Set problem
In the Northgate forum thread, which towns are suggested as places to check for shuttles?

Supplied passage
================================

# Northgate Beta



## prodigy1 (May 24, 2015)

I don't think there is much access by road. There might be one road in between six mile gap and treasure island. there's a steep hill at six mile gap between parking lot and river. Check in Saratoga or Encampment for shuttles.


----------



## almortal (Jun 22, 2014)

I'm considering doing an overnight putting in at north gate and taking out at Pickaroon either leaving tomorrow (Wednesday 6/3) or thursday. Interested parties?


----------



## catwoman (Jun 22, 2009)

There is a spot right before you enter the canyon proper on river right, after the flat water, that would be a good afternoon launch camp spot. People often have lunch there. But unless you want to make a couple more days of it you are going to be humping all your gear uphill a quarter mile at the take out.

Edit to add: there are marked camping spots after the canyon and signage regarding private land. The land owners take the private part seriously. Do not anchor or get out of the boat. 

Sent from my iPhone using Mountain Buzz


----------



## Mattchu (May 29, 2015)

I am thinking of doing the North gate on the 19th or 20tg as an overnighter. Do you think there will be enough water? Anyone interested in going?


----------



## thaGoat (May 30, 2011)

I've always found the the water flows on the N. Platte is a moving target. I've heard it's all based on what the farmers need, but I've seen it high on Wednesday and down on Saturday.

================================

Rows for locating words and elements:
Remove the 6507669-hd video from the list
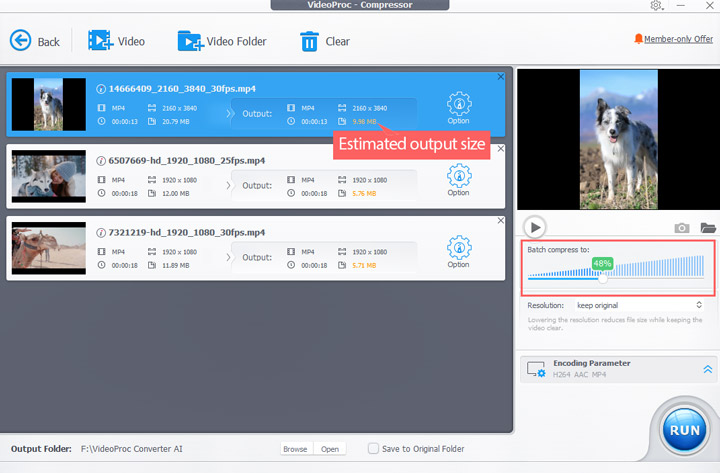 [x=501, y=149]
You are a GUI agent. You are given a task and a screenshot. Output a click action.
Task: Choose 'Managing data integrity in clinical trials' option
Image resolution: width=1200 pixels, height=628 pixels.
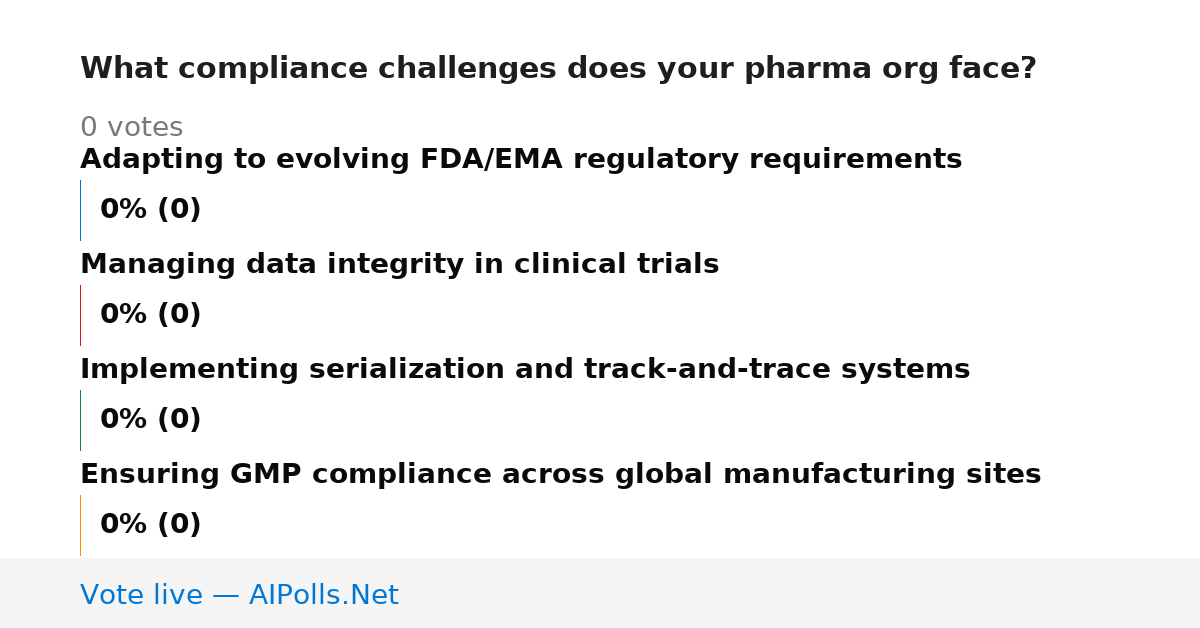(399, 264)
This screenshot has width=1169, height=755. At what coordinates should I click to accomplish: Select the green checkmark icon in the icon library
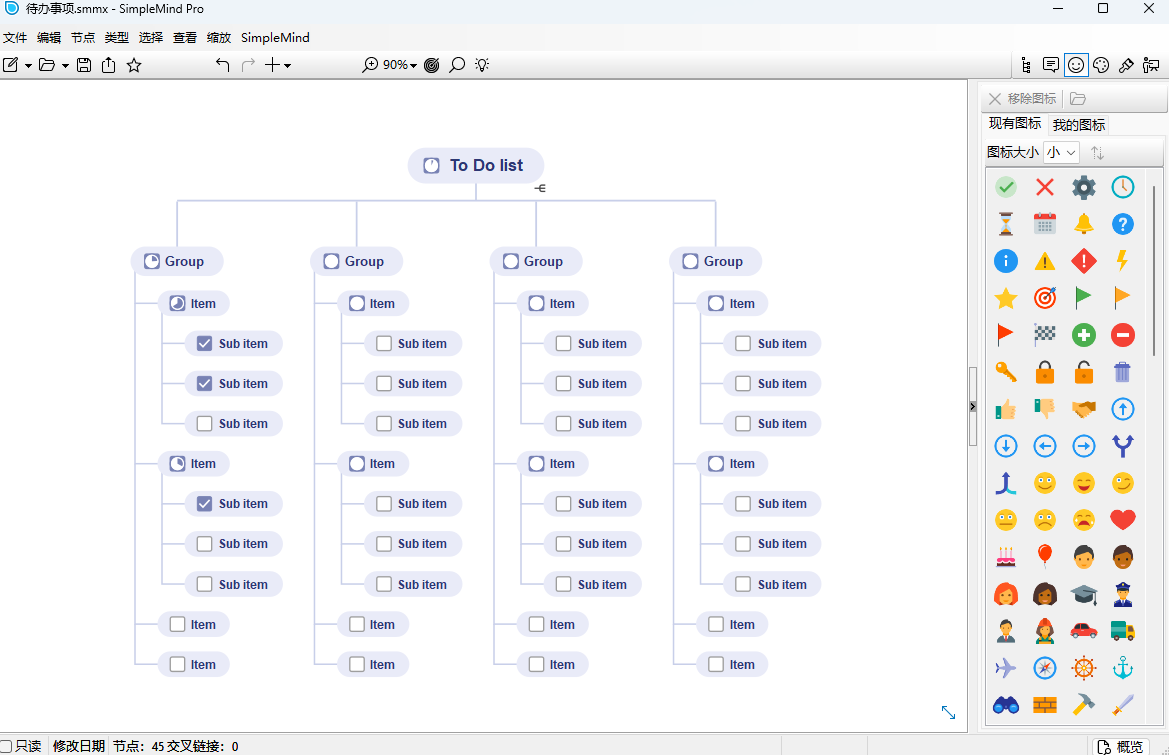pos(1006,187)
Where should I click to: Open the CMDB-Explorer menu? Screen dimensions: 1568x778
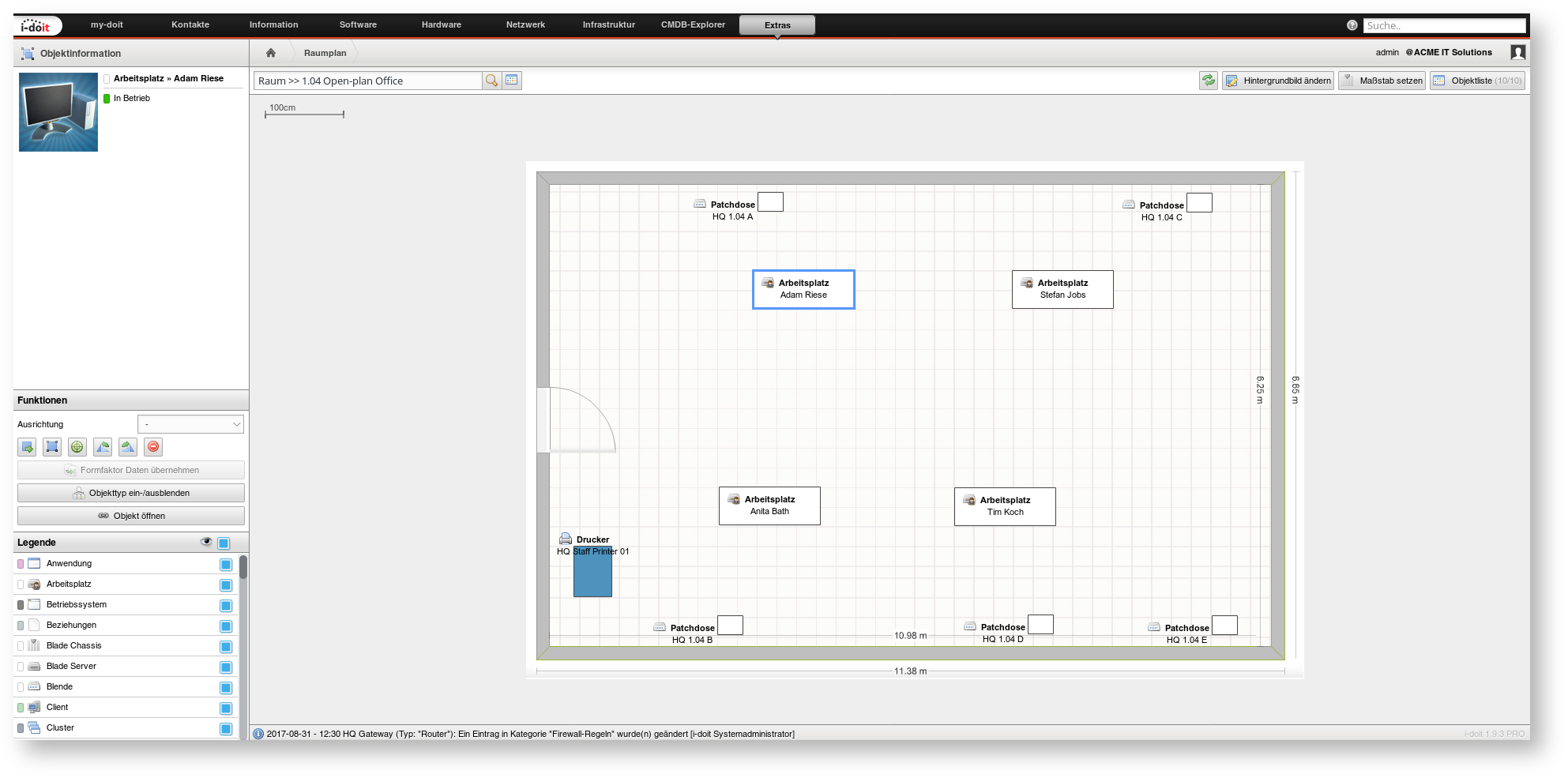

================================

Output for this exercise
Saratoga or Encampment.